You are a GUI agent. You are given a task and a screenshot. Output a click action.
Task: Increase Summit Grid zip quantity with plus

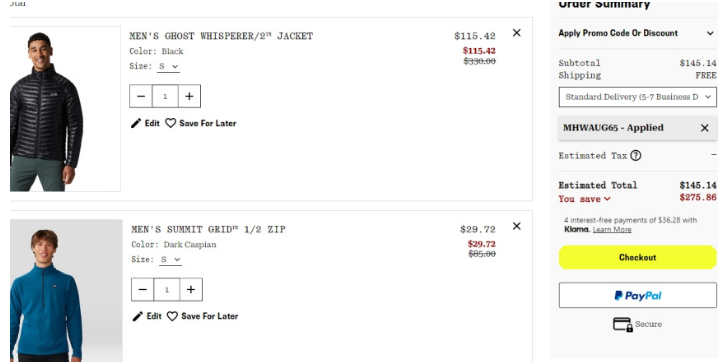(x=191, y=290)
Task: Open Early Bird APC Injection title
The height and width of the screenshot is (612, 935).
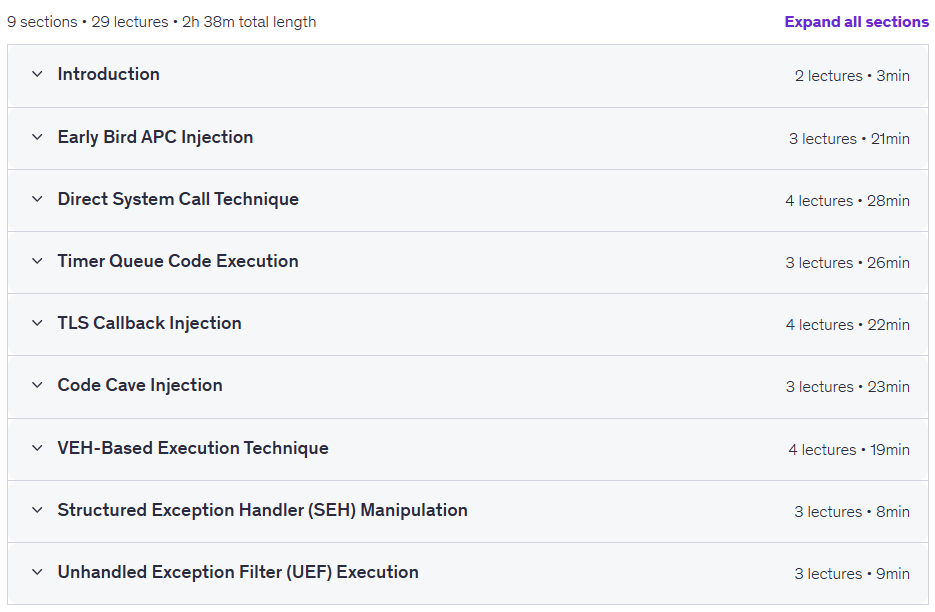Action: point(155,137)
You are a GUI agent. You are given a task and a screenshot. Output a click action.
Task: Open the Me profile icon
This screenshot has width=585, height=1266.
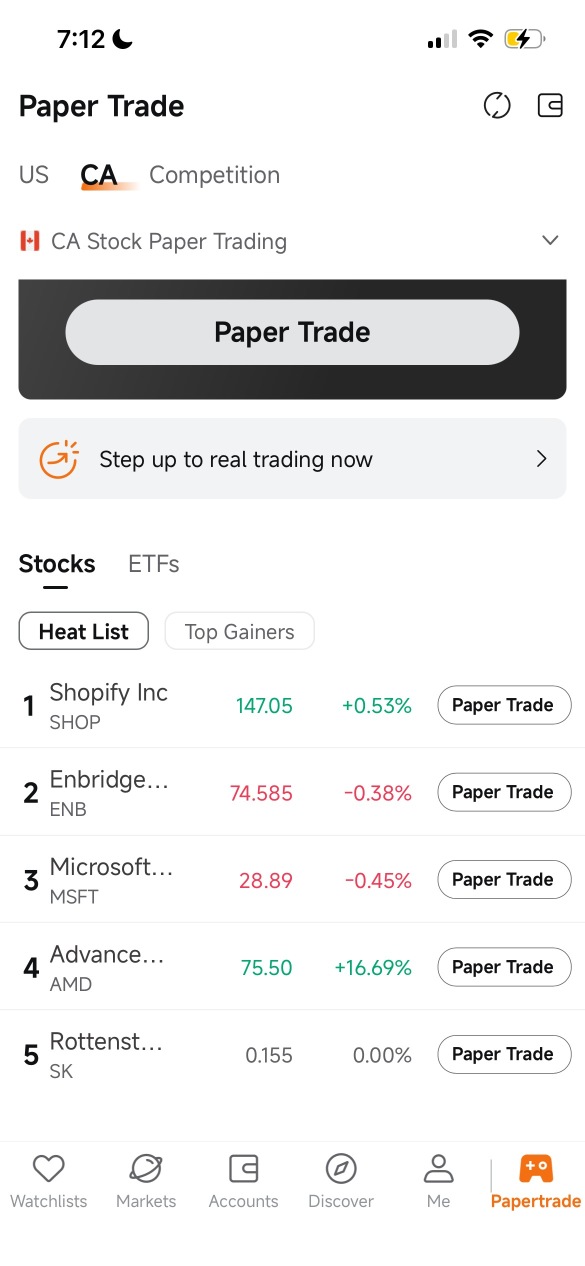point(438,1168)
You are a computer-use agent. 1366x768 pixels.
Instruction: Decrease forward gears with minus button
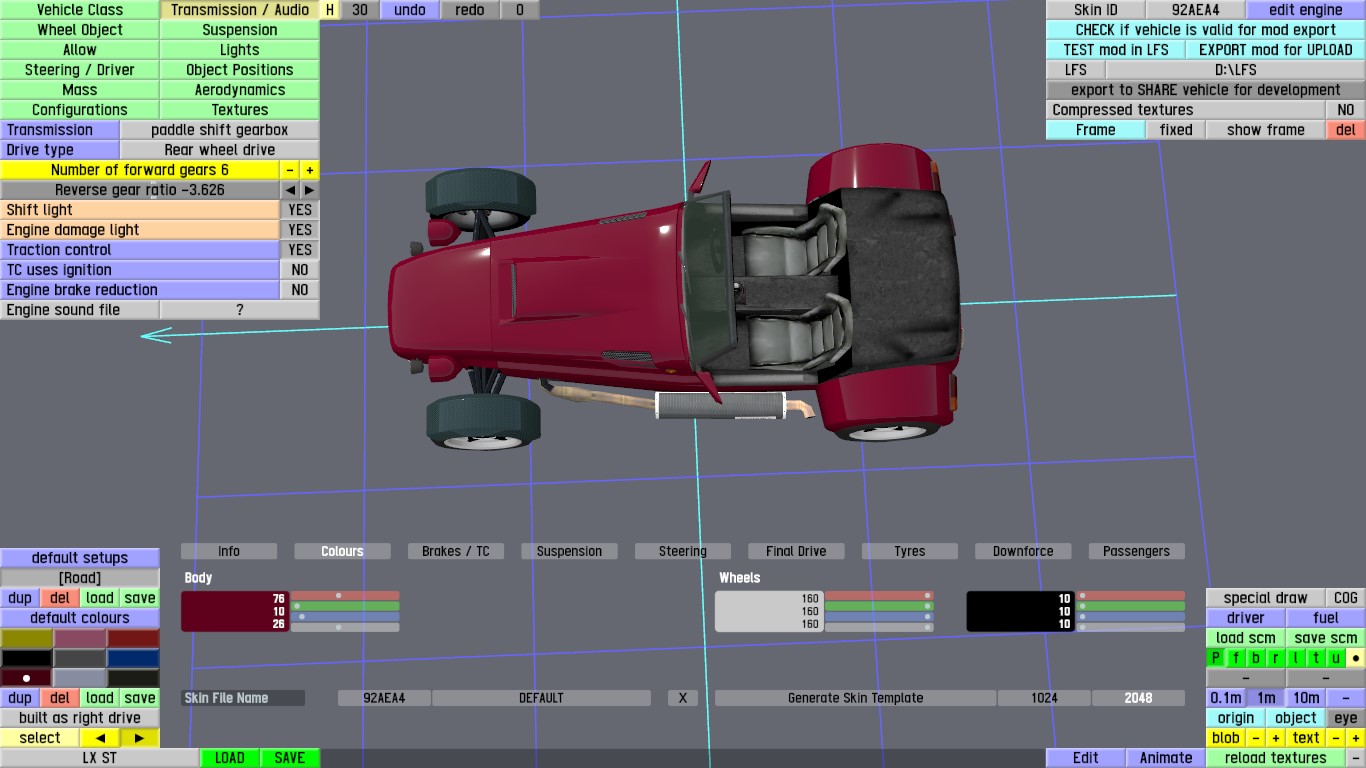coord(290,170)
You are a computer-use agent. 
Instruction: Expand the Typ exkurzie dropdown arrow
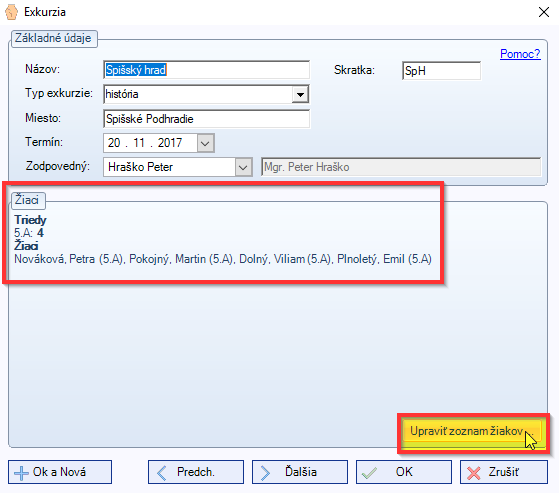pyautogui.click(x=300, y=94)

________________________________________

Please find every line in the records above that holds the word "agent" and copy it.

You are a GUI agent. You are given a task and a screenshot. Output a click action.
You are a GUI agent. You are given a task and a screenshot. Output a click action.
You are a computer-use agent. 1366x768 pixels.
You are a computer-use agent. 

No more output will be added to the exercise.